Work to be completed>
Please state how many lines of the records hold the string "will", giving nothing but the number.

↓↓↓

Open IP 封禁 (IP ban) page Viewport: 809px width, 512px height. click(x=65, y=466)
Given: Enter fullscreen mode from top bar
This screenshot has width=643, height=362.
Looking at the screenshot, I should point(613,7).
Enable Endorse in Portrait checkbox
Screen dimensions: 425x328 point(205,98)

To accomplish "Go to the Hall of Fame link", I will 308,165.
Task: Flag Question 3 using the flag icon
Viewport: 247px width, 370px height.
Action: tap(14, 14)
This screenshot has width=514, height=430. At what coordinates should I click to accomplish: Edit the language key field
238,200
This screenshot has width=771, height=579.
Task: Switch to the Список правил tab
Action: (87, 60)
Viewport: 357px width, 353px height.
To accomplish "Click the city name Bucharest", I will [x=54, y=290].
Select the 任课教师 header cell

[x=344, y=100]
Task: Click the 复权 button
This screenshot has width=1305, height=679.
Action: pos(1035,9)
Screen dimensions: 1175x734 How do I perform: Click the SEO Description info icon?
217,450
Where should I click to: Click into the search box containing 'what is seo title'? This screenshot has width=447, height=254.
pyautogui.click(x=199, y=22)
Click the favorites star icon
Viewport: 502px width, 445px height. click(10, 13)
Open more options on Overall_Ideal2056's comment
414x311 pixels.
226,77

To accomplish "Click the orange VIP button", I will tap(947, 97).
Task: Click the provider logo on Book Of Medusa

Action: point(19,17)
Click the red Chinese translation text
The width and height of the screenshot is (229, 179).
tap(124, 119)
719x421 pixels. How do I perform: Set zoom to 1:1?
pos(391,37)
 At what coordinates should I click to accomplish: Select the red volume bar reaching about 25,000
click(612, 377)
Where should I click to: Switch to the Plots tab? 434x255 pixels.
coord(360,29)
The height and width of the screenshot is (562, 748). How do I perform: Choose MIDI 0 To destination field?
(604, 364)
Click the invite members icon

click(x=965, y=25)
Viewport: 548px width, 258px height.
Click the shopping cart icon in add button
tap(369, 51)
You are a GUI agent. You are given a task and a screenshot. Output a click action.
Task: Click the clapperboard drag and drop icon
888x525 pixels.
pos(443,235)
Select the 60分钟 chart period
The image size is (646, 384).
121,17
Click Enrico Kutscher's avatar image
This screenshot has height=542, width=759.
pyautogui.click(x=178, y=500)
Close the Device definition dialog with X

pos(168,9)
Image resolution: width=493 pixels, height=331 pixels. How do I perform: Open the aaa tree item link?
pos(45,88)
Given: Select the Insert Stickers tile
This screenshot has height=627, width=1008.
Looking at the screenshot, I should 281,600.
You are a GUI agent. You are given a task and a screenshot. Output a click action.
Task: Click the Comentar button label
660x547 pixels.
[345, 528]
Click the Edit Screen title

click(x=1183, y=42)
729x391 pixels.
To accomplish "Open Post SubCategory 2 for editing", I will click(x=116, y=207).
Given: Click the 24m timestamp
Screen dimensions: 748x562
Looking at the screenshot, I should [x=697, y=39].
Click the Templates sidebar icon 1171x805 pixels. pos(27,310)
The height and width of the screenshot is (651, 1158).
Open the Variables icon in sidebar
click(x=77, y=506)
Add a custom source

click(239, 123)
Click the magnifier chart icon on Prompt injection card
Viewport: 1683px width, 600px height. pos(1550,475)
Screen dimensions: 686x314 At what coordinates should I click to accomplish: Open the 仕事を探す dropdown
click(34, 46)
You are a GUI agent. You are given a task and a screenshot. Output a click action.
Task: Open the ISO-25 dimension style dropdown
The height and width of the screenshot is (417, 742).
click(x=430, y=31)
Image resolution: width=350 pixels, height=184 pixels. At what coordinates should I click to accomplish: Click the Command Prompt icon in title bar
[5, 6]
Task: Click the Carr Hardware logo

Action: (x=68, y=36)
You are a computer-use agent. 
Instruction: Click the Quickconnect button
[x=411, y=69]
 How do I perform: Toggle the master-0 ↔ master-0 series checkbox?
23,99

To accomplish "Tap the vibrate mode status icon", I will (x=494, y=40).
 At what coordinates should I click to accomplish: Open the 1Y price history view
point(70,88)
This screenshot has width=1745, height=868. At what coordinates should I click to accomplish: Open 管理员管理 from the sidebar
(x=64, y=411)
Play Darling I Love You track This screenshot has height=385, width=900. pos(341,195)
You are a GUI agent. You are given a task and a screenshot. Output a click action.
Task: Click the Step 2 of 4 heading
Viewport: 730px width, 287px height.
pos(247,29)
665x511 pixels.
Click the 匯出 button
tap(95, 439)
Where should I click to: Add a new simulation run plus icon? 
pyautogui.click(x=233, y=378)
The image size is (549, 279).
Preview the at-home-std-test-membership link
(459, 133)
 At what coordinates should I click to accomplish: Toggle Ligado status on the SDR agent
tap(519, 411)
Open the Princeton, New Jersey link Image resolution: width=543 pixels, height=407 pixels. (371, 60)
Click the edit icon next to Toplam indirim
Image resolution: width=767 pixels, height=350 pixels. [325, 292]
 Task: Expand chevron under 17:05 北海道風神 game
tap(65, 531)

↑↑↑

Result>
5